Why is practising relationships key to transforming our communities and supporting a healthier future?
By Rachel Musson
What happens when you begin a day with gratitude? This is a question I’ve explored a lot over the years, both to support my own resilience in this crazy-beautiful world, and to enable more ‘humane’ spaces at work to be bringing people together.
"Share one thing you are grateful for"- is the invitation we’ve used to begin many of our workshops over the years. Folks share all sorts of things:
“My baby smiling at me this morning”
“The sunset last night”
“Having a day off from school today”
“My partner who just cooked me breakfast”

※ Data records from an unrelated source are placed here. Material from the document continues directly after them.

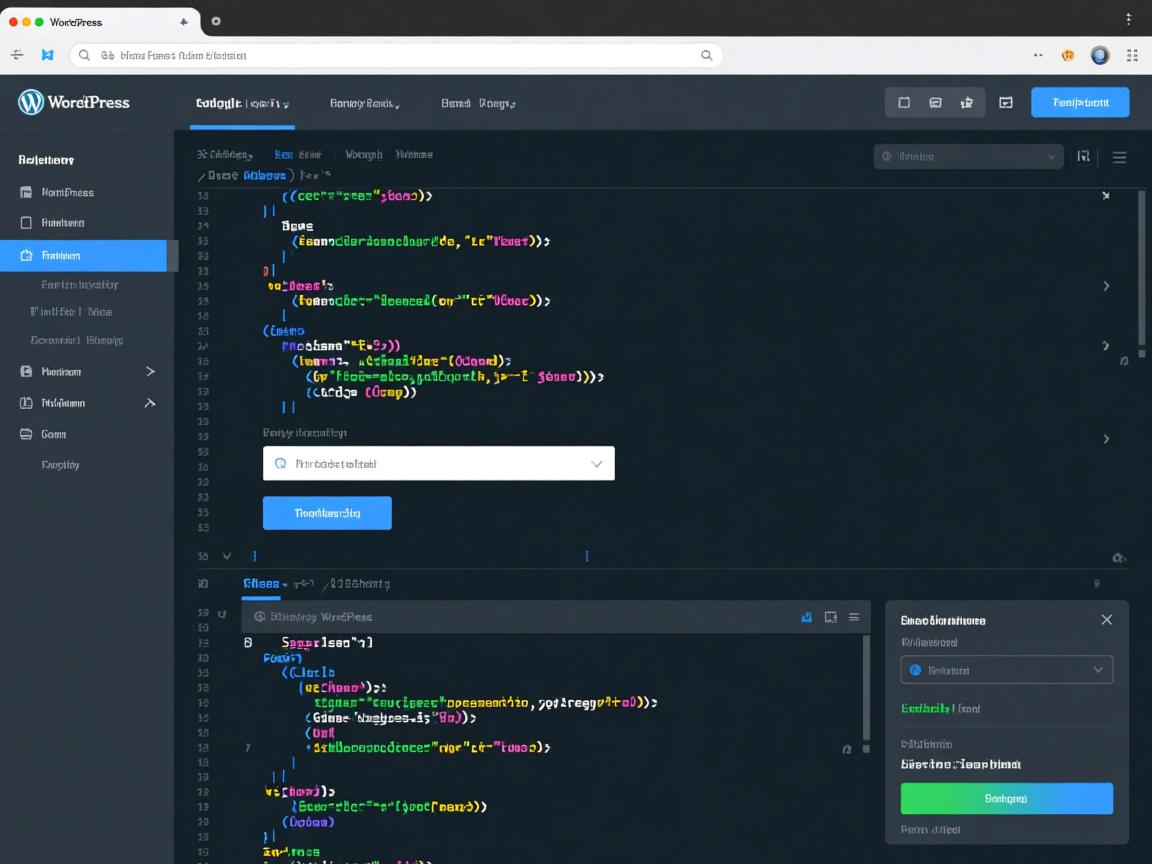Screen dimensions: 1152x864
Task: Switch to the second tab in the header
Action: 364,103
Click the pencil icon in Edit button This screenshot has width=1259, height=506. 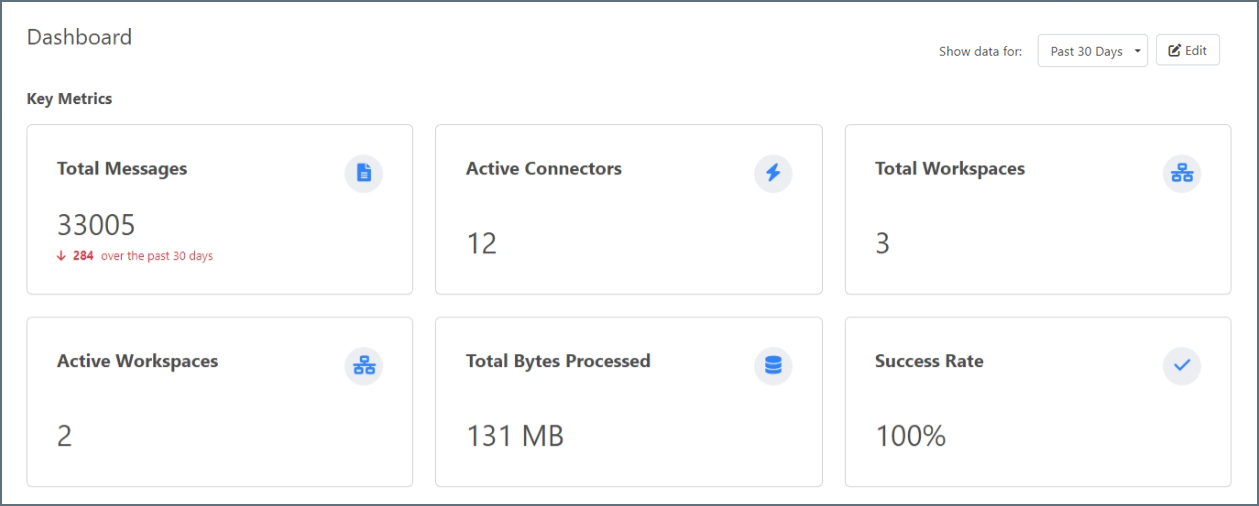coord(1175,51)
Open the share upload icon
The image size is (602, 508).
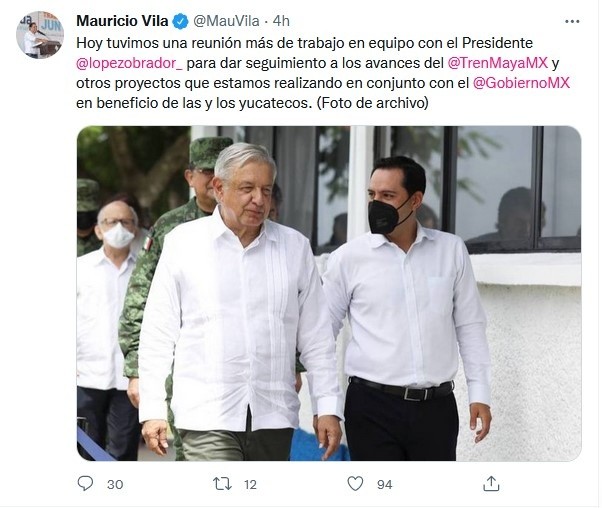[x=491, y=483]
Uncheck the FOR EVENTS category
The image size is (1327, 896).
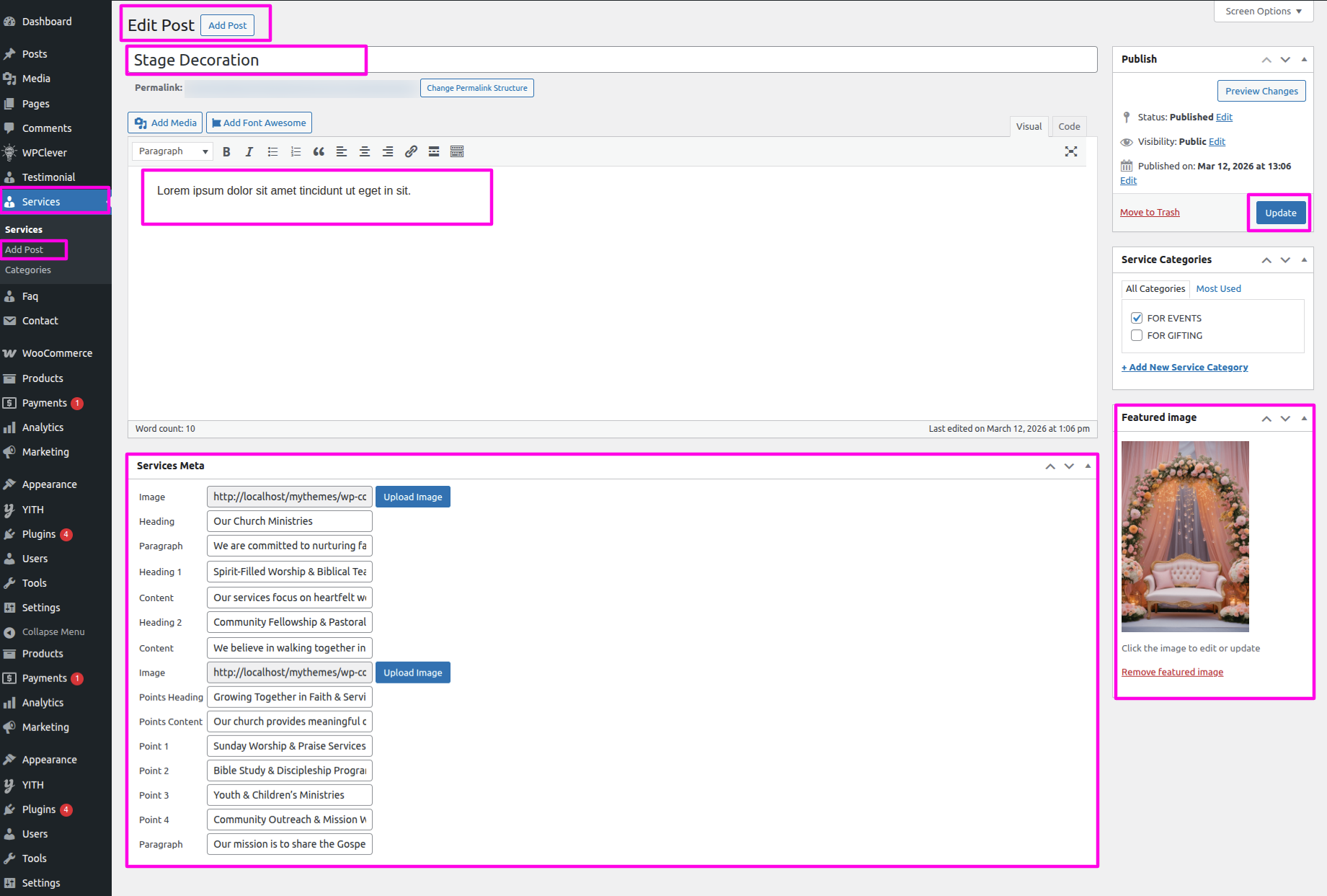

“The robin in the garden that I watched for a while this morning”
“My gran’s apple pie”…
When we come from a place of gratitude, we naturally open ourselves up to connect. Perhaps it’s the resonance of positive vibes that are being shared in a room, or the mutual appreciation of some of the things others are also grateful for – or maybe it’s just the simple act of being hopeful in a world so often telling us to be otherwise.
Last Friday, Holly Everett and I launched the Triple WellBeing Fellowship with a one-day course for educators exploring the roots of our nested crises and focusing on a healthier future of learning. We welcomed educators from right across the globe – from Fife in Scotland to Abu Dhabi in the UAE; from Leicestershire to Kampala, Uganda; from Milan to Tel-Aviv; Ontario to Bangkok and everywhere in between. And we began the day sharing all of the things we were grateful for that morning, dancing into 33 brief stories of unique humans living out their daily lives.
It is the diversity of people that turn up to our workshops that always makes the experience so rich. Last week, people came from a wide range of backgrounds, contexts and cultures and very different life-stories, but all with a shared vision of a healthier story of education.
It would have been easy to see the differences that existed amongst us, and allow these to become barriers throughout the day. What happened instead – through simple, regular invitations to share some of our humanity (e.g. “What did you do over the lunchbreak?” “What breaks your heart about the world right now?” “Tell me something you did today to be kind to yourself”) was the forming of a murmuration.
I’m so interested in the idea of ‘rehumanising’ our places and spaces, and I think this is what sits at the heart of all of our work at ThoughtBox Education. This also seemed to echo in the participants, as their feedback at the end shared appreciation for having the space to come together and explore big, complex issues with folks from across the world and to just be human together. I was asked yesterday to sum up the culture of the organisation in one word and chose ‘Relational’ for that’s what this is all about – practising relating with ourselves, with others and with nature
Today my gratitude extends to these wonderful folks who showed up with hearts and minds wide-open and helped co-create a hugely energising day.